» Given task:
Copy the part of the rows that opens with the line containing "Screen dimensions: 640x472" and closes with the line containing "Action: pyautogui.click(x=267, y=373)", substituting "star" for "heart" and changing nothing else. Leave the pictures out of the answer.

————

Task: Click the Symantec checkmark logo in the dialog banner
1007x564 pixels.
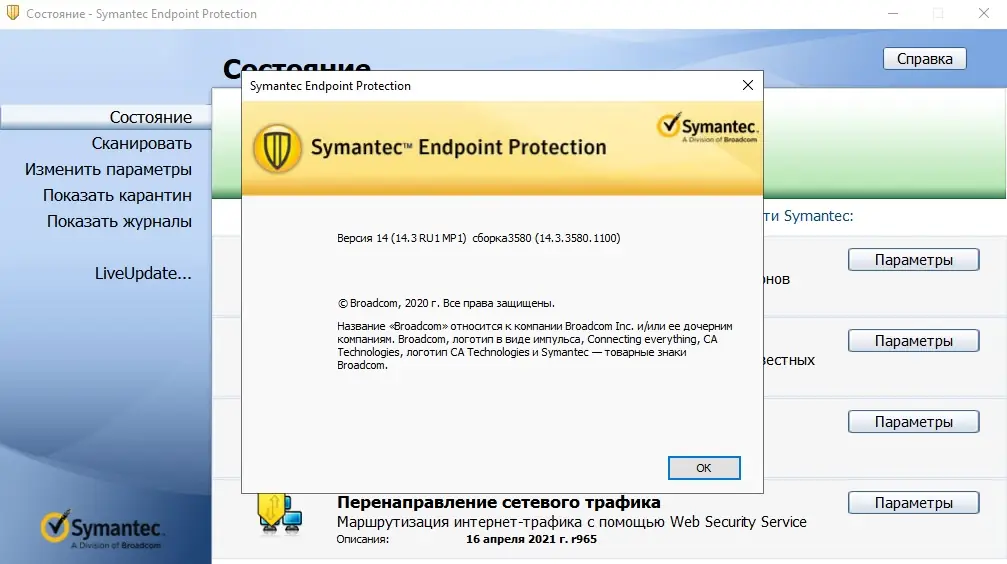Action: click(x=706, y=128)
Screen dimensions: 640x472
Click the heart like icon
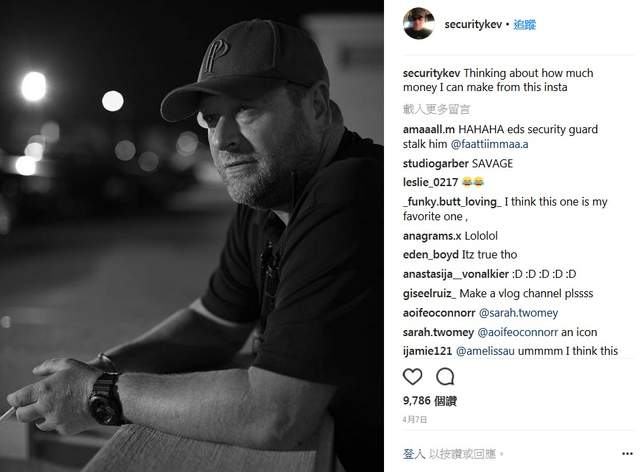click(x=412, y=377)
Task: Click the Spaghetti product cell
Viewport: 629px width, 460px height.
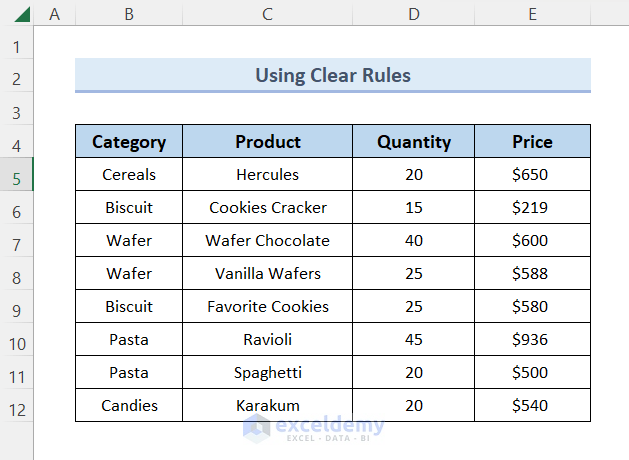Action: pyautogui.click(x=267, y=373)
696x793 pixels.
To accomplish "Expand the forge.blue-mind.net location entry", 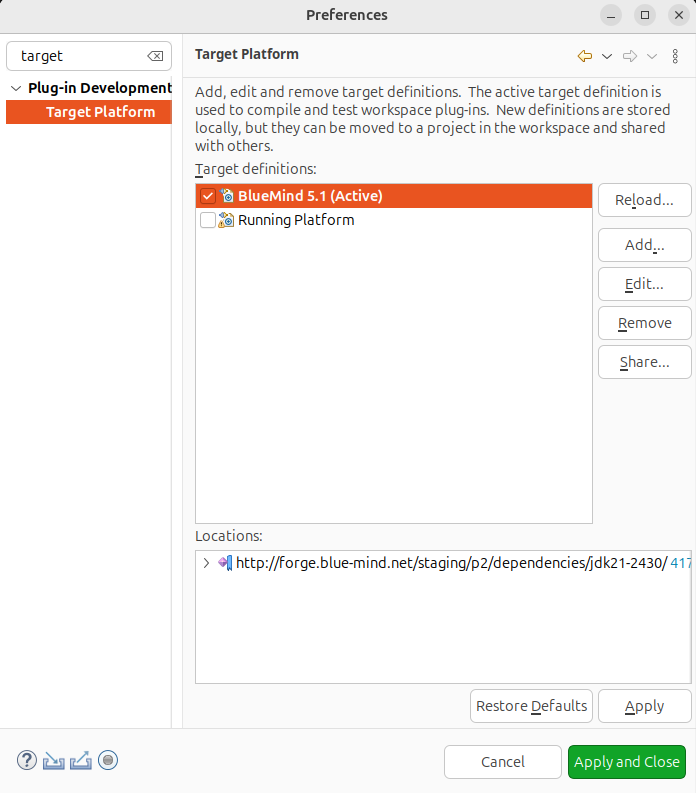I will [206, 563].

————

» Problem solution:
Screen dimensions: 640x472
Click the star like icon
click(x=412, y=377)
Task: Click the Spaghetti product cell
Viewport: 629px width, 460px height.
Action: pyautogui.click(x=267, y=373)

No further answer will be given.